Richard Mille's New Ferrari Watch Collab Is a $1.3 Million Masterpiece with Maranello Touches
For its first watch partnership with Ferrari in 2022, watchmaker Richard Mille created the stunning, 1.75-mm thin UP-01. While the UP shocked FBO lounges worldwide with its wafer-like profile, the timepiece's automotive aspect was limited to the Prancing Horse logo on the corner of the face. Richard Mille's second Ferrari timepiece, the just-announced RM 43-01 Ferrari, has the familiar curved-tank form-factor of other RM watches, but the collaboration goes much deeper here. This tourbillon rattrapante chronograph is an automotive watch through and through.
To parse all that: this watch has a stopwatch function (chronograph) with an additional hand capable of timing two events that start at the same time, such as lap splits (rattrapante), and it has a cage (tourbillon) to keep the timing exceedingly accurate.
Many Ferrari hallmarks are visible in this skeletonized watch, and indeed, Ferrari chief design officer Flavio Manzoni was intimately involved in the design. Among the watch's 514 parts are a minute-counter bridge that looks like the end of a Ferrari engine's crankcase; pusher buttons that look like the SF90's rounded-rectangle taillights; indented offsets in the strap that mimic the nose of the 488 challenge car, and X-shaped braces on many components that recall structural crankcase and engine bracing.

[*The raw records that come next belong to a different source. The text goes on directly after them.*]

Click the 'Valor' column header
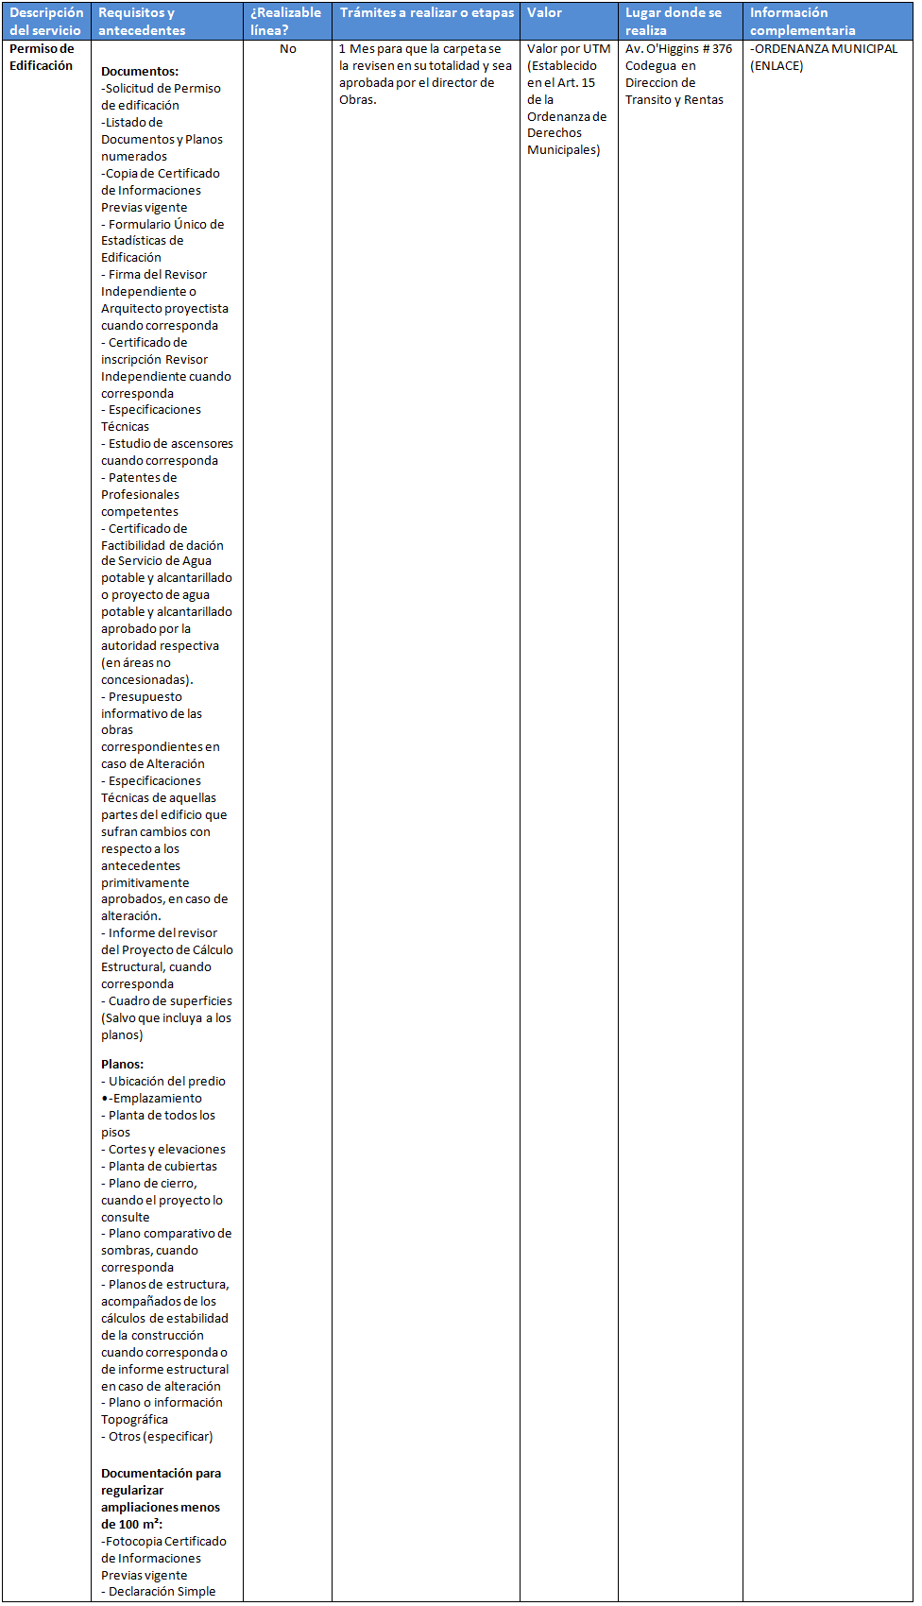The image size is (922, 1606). [545, 13]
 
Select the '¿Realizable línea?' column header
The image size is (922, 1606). [285, 21]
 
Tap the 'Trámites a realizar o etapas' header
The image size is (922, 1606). [427, 13]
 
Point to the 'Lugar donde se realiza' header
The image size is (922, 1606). [673, 21]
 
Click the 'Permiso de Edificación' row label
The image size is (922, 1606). [42, 57]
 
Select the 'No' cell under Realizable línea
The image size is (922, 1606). [288, 49]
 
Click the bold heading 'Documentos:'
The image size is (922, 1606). [140, 72]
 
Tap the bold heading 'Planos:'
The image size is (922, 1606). [123, 1065]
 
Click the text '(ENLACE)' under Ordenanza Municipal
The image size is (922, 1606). [777, 66]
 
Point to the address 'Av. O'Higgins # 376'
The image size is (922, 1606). [678, 49]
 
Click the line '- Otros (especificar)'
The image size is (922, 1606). [158, 1437]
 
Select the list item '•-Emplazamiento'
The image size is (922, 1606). [151, 1099]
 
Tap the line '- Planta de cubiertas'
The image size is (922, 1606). [160, 1167]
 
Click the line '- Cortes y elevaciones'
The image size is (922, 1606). [163, 1150]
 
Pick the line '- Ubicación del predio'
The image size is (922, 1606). [163, 1082]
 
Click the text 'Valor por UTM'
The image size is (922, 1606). [569, 49]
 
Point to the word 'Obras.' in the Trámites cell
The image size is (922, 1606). [358, 100]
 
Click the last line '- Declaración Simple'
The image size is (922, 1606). [159, 1592]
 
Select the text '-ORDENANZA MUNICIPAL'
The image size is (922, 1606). [824, 49]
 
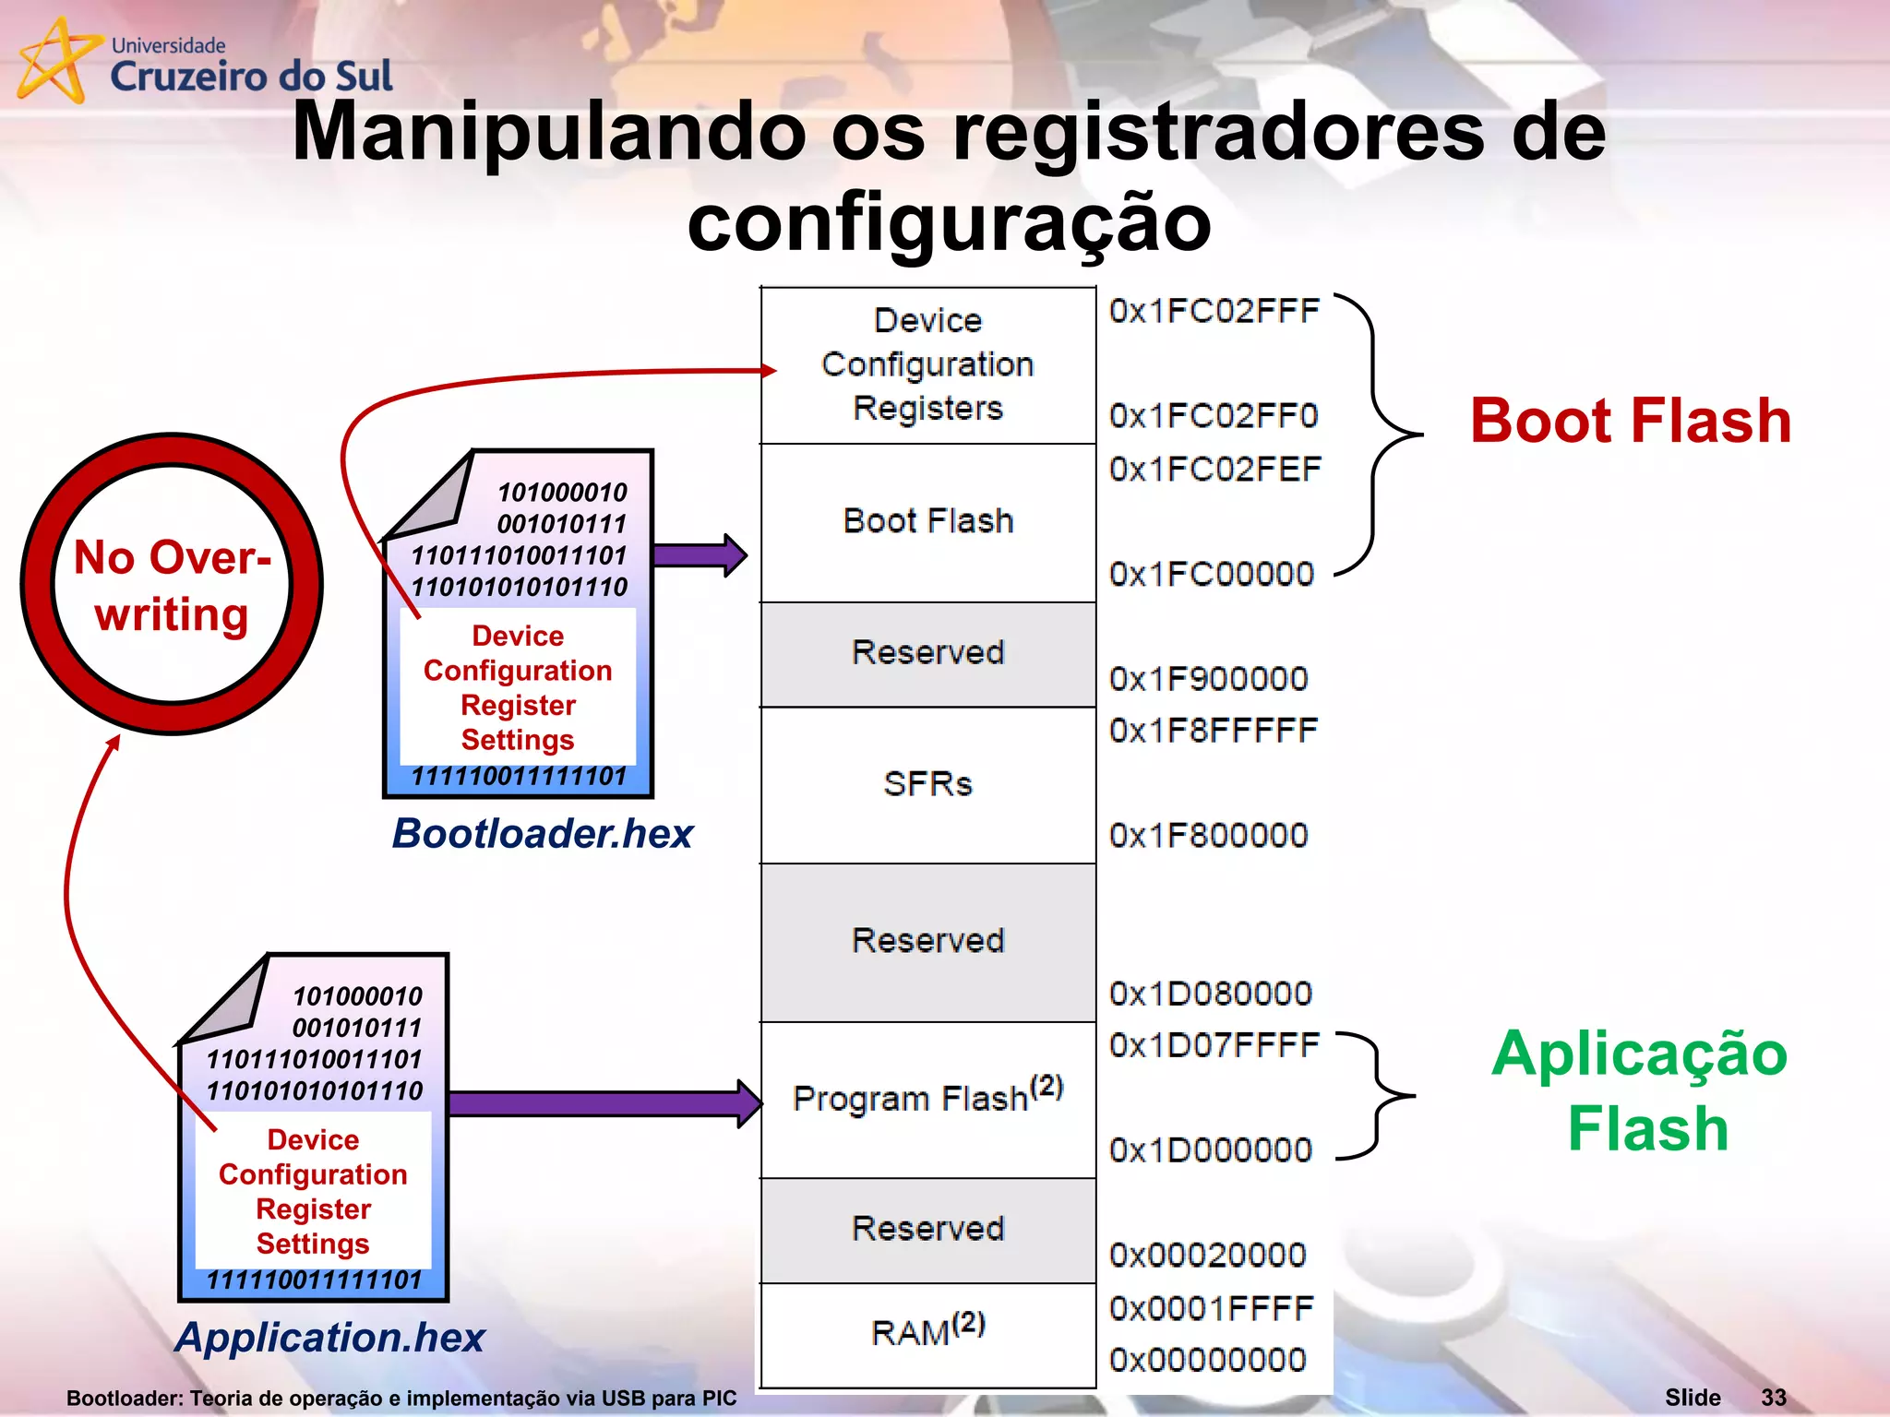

"True luxury is when the client feels like you took everything you the limit," Alex Mille, son of Richard and company brand director, said of the collaboration. "We are natural partners with Ferrari because neither of us compromises on anything.'
Richard Mille will make just 150 examples of the 43-01, 75 in titanium and 75 in a case made of 600 compressed plies of carbon fiber. (It looks like a piece of charcoal, yet is somehow glorious.) The price for the titanium watch is $1.3 million, and the carbon fiber timepiece sells for $1.535 million. So it's safe to say the 43-01 is shocking in its own fashion.